I was never much a keep track of things kind of person. I didn't measure time or set alarms. I would show up when I showed up and made the most of whatever time I had left. Since loosing my dad I've counted every minute that passes. The space where his presence once was is now measured in seconds, minutes and hours. Each tick of the clocks hand more painful then the last. Does it make me fucked up that I am more conscious of how I am wasting my life away then before he left.. Why does it take loosing someone to fix yourself and be a decent human being. I worry I will forget and I know now that once the moments gone I will never get it back. It becomes a memory that will fade when I leave this place.

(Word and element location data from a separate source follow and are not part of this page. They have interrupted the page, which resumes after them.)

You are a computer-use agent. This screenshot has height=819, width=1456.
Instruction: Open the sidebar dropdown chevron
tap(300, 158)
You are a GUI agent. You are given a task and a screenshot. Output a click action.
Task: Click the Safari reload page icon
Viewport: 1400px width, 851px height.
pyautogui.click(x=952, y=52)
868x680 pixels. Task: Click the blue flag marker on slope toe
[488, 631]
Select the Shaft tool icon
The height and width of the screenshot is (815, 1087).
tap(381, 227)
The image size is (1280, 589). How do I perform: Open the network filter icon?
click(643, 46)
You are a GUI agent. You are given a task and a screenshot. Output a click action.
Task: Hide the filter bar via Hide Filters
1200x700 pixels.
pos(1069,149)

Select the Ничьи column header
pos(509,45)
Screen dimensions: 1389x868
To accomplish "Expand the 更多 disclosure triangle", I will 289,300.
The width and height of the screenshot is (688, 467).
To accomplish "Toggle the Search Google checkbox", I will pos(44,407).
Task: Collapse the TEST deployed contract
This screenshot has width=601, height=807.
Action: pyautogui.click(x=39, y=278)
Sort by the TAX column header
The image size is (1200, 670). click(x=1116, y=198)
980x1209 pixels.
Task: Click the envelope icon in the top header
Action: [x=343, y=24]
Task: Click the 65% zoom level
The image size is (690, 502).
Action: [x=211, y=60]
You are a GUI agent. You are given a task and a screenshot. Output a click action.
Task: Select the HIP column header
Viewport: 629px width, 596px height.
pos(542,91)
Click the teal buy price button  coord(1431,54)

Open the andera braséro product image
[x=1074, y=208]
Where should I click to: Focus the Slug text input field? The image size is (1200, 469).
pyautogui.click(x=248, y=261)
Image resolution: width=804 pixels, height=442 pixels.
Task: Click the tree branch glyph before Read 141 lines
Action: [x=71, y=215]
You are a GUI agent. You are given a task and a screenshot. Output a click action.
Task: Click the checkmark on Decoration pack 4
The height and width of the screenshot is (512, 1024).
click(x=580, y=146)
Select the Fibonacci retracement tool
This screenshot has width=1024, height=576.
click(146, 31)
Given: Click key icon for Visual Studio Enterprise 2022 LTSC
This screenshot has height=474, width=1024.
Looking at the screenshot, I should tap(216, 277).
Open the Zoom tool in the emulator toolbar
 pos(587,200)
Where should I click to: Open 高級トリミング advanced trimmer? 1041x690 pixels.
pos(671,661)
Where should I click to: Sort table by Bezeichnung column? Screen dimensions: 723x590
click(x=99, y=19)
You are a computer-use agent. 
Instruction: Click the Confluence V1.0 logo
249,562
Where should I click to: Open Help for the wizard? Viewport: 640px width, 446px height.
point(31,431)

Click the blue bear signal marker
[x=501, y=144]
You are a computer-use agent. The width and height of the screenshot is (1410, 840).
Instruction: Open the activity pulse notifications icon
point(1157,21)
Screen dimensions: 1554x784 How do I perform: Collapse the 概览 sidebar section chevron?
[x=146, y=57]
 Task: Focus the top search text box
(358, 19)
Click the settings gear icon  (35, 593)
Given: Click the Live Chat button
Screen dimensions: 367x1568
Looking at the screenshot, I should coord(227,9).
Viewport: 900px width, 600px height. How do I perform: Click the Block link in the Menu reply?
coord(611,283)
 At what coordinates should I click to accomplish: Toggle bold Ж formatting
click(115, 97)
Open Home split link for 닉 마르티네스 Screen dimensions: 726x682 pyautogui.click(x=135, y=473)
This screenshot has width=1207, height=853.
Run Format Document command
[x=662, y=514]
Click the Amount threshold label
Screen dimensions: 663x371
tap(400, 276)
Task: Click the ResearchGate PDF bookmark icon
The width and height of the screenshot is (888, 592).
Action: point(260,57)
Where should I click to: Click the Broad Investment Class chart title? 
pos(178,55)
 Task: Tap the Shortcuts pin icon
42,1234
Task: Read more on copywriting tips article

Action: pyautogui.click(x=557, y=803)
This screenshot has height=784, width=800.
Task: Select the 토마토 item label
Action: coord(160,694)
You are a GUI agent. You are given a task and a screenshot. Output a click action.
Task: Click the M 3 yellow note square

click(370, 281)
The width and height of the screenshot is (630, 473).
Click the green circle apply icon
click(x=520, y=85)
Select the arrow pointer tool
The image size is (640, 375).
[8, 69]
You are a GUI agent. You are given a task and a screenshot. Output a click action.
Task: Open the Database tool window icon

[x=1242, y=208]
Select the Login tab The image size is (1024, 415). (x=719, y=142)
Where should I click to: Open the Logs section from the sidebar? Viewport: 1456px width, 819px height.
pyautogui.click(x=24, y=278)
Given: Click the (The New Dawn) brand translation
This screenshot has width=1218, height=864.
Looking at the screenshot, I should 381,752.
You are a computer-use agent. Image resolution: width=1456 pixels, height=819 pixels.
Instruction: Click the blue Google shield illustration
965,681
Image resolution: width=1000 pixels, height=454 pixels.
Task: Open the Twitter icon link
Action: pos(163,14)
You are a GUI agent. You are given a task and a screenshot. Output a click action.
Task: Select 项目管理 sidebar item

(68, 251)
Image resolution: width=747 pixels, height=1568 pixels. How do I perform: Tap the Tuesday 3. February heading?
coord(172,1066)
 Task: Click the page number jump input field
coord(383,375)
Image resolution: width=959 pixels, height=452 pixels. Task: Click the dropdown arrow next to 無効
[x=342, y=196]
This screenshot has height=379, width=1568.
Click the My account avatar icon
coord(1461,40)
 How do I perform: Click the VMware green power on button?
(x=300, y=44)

I make more time for people than I did before dad left. I used to live with the philosophy that you can always hang out later, catch up on the weekend, respond to that text another day. They will always be there so it doesn't matter much right? well here's a little bong smoke for you if you are really asking yourself.. it fucking matters..
I laugh at the naive person I was. Wishing and praying that I could go and snatch those seconds back. Greedy and wanting more from a bowl that was long ago emptied. I look back and can't believe how wasteful I was. Precious minutes pouring down the drain like yesterday's coffee. Minutes that I would give my last breath to have more of..
These are some of the thoughts that keep me awake at 2am. wondering is it time to get up yet? Would someone miss me if I was gone? Did I make the most of every second? I guess Ill never know.